[Given entries Boundary: Start]
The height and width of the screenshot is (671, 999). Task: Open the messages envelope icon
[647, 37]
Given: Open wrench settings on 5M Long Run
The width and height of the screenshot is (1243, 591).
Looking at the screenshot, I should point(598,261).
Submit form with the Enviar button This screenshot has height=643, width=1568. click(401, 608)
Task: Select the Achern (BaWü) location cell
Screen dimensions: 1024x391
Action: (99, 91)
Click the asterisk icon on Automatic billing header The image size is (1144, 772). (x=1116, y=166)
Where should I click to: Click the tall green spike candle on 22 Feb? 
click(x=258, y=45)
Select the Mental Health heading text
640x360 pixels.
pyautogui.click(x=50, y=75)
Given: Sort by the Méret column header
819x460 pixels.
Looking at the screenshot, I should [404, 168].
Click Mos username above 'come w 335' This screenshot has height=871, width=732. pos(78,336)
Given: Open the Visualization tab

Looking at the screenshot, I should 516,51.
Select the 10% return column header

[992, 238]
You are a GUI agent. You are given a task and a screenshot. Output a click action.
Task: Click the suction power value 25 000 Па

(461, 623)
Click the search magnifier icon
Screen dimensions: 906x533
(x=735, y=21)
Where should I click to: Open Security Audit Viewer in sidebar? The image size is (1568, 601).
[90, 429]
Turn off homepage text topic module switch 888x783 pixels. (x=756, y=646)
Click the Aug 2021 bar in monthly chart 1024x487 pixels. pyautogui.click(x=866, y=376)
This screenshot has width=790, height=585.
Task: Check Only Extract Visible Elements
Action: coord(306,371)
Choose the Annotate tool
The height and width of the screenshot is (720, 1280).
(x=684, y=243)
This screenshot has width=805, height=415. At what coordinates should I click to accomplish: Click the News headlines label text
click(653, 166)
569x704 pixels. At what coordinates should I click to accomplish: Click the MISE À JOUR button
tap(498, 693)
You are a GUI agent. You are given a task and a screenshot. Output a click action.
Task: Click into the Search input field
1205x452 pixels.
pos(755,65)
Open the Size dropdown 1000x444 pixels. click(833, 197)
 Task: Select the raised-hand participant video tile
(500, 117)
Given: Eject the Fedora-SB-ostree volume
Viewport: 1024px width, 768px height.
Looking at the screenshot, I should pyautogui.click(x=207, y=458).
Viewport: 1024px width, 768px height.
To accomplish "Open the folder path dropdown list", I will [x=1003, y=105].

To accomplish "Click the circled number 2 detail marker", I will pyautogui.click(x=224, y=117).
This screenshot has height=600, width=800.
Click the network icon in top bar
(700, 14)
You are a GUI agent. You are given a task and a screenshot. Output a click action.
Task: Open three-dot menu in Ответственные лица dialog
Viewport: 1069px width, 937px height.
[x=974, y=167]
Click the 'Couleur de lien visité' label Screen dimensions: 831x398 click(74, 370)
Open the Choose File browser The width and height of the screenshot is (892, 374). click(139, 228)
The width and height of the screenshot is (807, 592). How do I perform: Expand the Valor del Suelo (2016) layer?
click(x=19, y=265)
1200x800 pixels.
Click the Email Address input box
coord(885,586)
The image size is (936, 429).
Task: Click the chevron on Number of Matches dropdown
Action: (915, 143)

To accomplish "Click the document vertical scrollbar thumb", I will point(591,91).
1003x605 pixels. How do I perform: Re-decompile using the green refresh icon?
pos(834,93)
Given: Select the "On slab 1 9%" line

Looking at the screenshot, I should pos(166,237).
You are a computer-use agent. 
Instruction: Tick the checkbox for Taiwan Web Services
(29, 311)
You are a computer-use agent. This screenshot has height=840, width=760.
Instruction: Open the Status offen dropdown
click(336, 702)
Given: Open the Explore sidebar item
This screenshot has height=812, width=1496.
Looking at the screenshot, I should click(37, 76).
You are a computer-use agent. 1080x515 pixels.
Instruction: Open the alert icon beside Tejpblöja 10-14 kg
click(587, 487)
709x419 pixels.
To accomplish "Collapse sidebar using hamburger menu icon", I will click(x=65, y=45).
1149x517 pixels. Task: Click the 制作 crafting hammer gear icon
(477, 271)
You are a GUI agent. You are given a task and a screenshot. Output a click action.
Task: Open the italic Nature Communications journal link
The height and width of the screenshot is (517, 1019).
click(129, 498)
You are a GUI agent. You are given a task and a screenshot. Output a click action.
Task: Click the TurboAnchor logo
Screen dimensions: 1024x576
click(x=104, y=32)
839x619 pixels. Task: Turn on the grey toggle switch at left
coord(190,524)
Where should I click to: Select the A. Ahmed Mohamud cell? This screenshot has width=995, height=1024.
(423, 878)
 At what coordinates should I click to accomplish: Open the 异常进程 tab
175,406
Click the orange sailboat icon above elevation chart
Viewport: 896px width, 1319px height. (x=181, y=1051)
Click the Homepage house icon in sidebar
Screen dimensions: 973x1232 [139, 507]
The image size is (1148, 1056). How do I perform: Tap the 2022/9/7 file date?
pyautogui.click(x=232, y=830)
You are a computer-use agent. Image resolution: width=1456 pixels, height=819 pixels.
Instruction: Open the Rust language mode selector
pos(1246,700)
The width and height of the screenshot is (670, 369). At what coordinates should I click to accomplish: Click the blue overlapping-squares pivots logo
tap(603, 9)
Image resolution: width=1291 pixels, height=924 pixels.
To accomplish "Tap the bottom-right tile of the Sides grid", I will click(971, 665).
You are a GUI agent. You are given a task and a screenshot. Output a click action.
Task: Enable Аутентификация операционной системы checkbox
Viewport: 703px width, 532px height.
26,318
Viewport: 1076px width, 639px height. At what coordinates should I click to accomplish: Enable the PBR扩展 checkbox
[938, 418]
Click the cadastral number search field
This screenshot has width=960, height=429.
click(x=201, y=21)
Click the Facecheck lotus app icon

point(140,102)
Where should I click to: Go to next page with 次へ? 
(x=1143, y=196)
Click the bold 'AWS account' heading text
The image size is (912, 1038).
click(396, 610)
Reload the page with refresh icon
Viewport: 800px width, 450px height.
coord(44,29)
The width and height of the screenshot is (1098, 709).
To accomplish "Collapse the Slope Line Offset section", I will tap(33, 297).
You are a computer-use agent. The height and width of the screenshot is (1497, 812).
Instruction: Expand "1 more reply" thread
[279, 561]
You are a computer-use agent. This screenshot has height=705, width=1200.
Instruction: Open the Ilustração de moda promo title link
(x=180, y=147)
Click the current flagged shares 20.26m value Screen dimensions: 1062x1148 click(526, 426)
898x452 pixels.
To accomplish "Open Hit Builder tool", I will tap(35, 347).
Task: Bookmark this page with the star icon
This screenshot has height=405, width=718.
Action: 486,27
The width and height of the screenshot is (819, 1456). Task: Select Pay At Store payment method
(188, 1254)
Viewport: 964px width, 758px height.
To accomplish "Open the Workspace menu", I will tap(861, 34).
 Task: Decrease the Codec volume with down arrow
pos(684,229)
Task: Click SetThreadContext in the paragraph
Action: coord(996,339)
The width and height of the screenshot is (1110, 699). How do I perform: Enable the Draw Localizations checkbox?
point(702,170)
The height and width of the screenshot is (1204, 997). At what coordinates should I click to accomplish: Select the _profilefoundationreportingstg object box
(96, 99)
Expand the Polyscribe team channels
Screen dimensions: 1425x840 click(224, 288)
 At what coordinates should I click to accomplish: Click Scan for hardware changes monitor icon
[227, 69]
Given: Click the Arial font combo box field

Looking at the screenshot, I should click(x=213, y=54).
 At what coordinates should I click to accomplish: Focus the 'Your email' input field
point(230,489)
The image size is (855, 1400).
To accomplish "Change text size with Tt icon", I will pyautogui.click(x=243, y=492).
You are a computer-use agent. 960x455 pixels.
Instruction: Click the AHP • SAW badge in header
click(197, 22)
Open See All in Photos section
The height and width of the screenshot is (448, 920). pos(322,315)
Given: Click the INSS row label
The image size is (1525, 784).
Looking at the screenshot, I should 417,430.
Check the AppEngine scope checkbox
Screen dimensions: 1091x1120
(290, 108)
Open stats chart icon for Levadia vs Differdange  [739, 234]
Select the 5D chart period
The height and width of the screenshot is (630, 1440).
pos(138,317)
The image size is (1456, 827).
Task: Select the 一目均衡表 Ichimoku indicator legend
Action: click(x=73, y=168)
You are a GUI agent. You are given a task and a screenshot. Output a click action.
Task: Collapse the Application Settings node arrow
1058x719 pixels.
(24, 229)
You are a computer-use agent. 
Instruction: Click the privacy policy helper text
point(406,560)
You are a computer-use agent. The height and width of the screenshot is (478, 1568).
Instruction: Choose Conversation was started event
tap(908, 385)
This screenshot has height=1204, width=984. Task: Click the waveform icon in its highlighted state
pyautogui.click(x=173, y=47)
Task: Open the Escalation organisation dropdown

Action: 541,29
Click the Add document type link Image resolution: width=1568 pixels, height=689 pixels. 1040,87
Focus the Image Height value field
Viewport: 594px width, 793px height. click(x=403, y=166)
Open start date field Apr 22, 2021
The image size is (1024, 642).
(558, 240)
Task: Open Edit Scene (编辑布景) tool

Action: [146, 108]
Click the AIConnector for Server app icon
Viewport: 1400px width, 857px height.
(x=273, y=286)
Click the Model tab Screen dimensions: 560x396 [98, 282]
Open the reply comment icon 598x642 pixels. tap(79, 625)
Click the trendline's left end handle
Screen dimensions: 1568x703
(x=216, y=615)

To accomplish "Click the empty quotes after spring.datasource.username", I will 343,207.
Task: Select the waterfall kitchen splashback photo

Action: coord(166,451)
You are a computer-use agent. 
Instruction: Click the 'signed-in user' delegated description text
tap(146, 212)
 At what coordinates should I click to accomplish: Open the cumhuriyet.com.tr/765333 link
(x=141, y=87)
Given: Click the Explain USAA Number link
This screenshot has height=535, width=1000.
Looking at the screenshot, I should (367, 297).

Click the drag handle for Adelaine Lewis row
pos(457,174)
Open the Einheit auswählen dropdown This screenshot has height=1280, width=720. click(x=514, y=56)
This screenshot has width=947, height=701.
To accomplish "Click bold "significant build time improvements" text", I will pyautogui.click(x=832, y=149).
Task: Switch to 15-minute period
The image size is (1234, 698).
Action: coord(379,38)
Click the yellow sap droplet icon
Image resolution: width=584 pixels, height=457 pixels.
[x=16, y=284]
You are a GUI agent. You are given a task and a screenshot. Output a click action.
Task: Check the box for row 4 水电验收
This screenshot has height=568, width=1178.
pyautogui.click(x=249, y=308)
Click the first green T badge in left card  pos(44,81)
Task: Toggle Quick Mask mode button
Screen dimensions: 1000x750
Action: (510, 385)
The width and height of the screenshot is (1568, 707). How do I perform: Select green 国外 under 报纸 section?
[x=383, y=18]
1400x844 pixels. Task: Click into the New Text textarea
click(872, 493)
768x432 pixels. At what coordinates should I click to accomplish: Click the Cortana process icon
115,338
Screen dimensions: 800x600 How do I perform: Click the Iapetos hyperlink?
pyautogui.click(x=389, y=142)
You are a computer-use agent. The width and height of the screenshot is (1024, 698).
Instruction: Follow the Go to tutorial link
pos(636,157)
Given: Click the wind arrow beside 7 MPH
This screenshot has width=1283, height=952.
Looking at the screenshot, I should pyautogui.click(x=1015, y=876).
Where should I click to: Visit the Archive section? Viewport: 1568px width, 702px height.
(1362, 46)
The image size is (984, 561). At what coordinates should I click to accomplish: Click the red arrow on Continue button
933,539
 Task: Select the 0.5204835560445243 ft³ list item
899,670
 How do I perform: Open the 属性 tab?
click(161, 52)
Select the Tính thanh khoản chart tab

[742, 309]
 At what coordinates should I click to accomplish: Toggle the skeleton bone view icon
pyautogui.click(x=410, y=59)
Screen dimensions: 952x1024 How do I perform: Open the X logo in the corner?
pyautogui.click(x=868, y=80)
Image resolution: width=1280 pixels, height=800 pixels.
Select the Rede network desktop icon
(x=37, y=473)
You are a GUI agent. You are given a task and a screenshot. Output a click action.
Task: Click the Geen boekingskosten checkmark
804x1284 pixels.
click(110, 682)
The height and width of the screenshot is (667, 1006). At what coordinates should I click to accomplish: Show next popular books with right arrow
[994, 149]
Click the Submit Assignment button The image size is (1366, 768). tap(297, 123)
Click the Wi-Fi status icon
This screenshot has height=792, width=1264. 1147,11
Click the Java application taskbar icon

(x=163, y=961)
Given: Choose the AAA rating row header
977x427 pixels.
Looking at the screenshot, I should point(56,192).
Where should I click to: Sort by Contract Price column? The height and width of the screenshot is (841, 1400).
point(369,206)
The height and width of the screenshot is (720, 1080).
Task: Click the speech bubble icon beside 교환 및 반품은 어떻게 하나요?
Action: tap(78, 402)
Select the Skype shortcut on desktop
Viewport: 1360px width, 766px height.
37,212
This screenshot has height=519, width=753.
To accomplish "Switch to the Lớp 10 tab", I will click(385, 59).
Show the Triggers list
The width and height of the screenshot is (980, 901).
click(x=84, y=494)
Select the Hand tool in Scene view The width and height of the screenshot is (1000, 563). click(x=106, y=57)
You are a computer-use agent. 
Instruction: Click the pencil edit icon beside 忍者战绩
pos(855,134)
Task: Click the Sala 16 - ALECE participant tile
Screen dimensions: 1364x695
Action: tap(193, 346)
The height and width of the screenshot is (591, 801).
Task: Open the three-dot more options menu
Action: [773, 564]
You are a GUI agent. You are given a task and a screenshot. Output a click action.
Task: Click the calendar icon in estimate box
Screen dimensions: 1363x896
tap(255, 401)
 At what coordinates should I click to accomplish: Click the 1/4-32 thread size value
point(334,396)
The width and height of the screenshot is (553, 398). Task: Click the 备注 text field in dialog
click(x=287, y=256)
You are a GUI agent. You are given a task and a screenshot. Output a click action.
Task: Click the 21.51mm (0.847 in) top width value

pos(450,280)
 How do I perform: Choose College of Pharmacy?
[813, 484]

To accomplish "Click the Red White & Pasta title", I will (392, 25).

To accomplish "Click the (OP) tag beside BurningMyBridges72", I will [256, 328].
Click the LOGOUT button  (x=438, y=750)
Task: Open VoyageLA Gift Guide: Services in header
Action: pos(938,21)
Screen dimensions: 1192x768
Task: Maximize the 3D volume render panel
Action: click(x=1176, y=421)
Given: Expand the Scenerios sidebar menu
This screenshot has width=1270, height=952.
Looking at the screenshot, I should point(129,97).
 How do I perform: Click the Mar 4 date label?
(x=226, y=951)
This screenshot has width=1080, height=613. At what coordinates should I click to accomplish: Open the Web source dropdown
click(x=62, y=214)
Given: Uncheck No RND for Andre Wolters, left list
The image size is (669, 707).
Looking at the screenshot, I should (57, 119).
[Given entries Boundary: End]
Exercise objective:
Include the first line, the line containing "Click the asterisk", and every line between them, copied exactly from the material above; output no other line.

Answer:
The height and width of the screenshot is (671, 999). Task: Open the messages envelope icon
[647, 37]
Given: Open wrench settings on 5M Long Run
The width and height of the screenshot is (1243, 591).
Looking at the screenshot, I should point(598,261).
Submit form with the Enviar button This screenshot has height=643, width=1568. click(401, 608)
Task: Select the Achern (BaWü) location cell
Screen dimensions: 1024x391
Action: (99, 91)
Click the asterisk icon on Automatic billing header The image size is (1144, 772). (x=1116, y=166)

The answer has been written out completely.